Only after the origins of the pictures were revealed online did Huawei add a disclaimer to its post noting that the pictures were meant for creative purposes only. It was misleading because it gave the impression that you could achieve the same level of image quality and bokeh effect with the Huawei P30 series phones.
Having compared the “fake” Huawei P30 sample shots grabbed by GSMAreana with the ones in Richard Yu’s weibo post, it’s safe to say that Huawei updated the pics with a disclaimer *after* being called out. This wouldn’t have been an issue if this was done in the first place. pic.twitter.com/8RmRPFWcIO
— Richard Lai (@richardlai) March 12, 2019
Huawei responded to the whole episode by saying that there could have been a “misunderstanding.” In a statement to Android Authority, the Chinese company said the pictures were only teaser posters that were meant to highlight the “unique new features that will come with the Huawei P30 series.” The Chinese company has “acquired the licenses to the original images.” But the burning question is – why didn’t Huawei add the disclaimer in the original post to begin with? It could have avoided the whole embarrassing incident.

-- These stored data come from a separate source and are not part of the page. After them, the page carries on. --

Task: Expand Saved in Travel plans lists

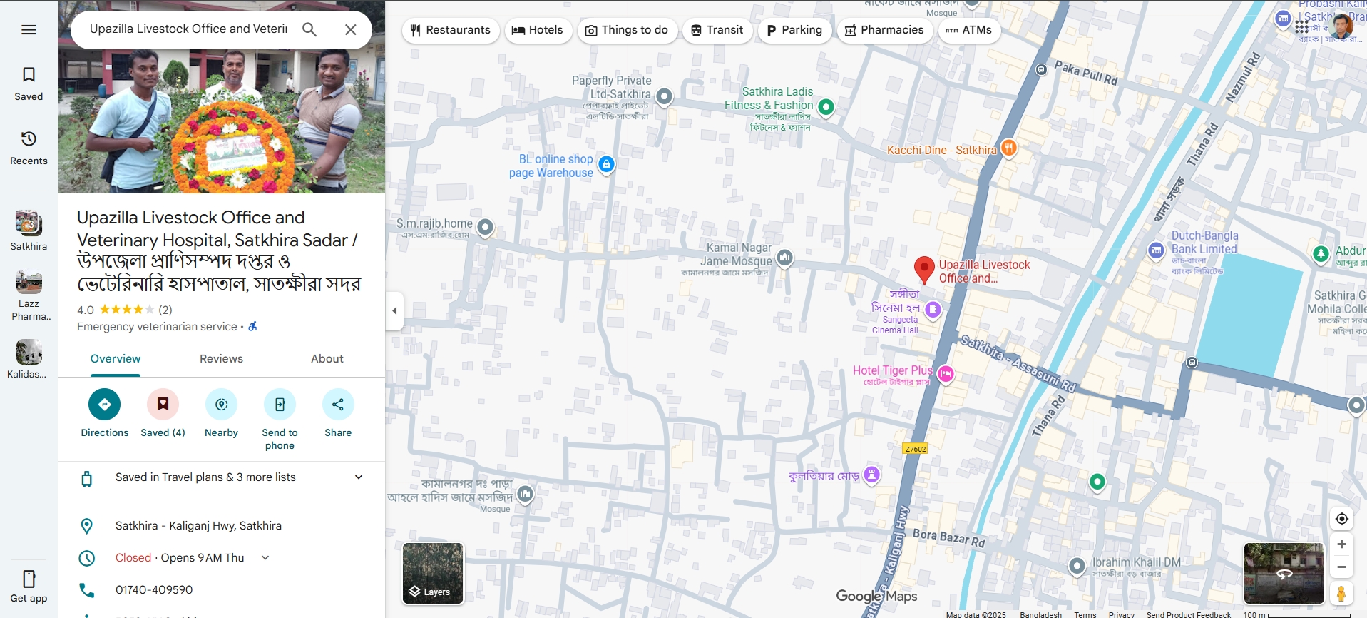Action: tap(359, 477)
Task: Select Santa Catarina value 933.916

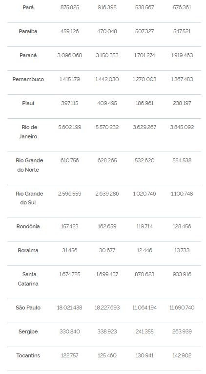Action: point(182,274)
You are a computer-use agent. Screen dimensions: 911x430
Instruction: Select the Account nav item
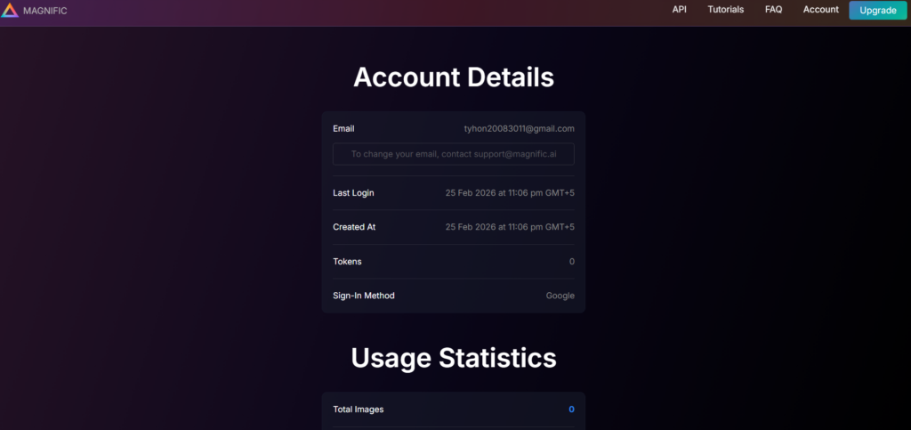tap(820, 10)
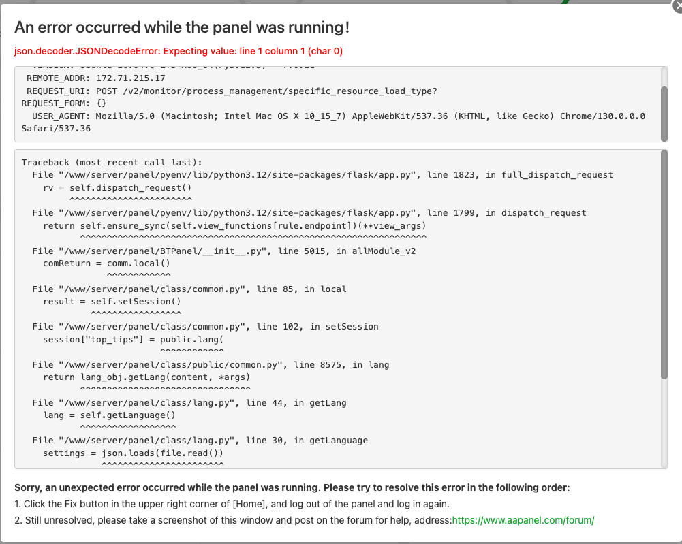Click 'Traceback (most recent call last)' line
Screen dimensions: 682x544
click(112, 163)
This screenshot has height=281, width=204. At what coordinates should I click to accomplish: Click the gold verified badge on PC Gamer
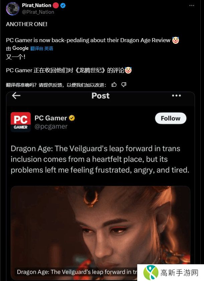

An isolated incident or a habit?
This is not the first time Huawei was caught testing the limits of ethical marketing practices. Last year, the company was caught cheating on benchmark scores to artificially inflate the scores of its phones. Also in 2018, a behind-the-scenes picture from a Huawei Nova 3 ad revealed that the selfie shown in the ad was taken with a DSLR rather than the Nova 3 phone. Back in 2016, the company had tried to pass a picture taken on a $4,500 camera as a photo clicked with its P9 smartphone.
Anyway, we will get a better look at Huawei P30’s super-zoom periscope camera when the company unveils its new flagship on March 26 in Paris. According to the rumor mill, the P30 would feature 6GB or 8GB RAM and 128GB of internal memory. The more expensive P30 Pro would get 8GB RAM and 128GB or 256GB of internal storage. Both handsets are said to run Huawei’s own Kirin 980 processor. Huawei is also rumored to launch a ‘Lite’ version of its flagship phone.
There is little chance the Chinese company would launch the phones in the US market. The US and many other Western nations have accused that Huawei gives the Chinese government a backdoor for spying on other countries. Last year, the US government asked AT&T and Verizon not to carry Huawei phones due to national security fears. The US had also arrested Meng Wanzhou, Huawei CFO and daughter of Huawei founder Ren Zhengfei.
Earlier this month, the Chinese company sued the US government over the ban on its equipment. Despite little presence in the US, Huawei managed to sell more than 200 million smartphones last year. It shipped more than 10 million units of Mate 20 in just four and a half months.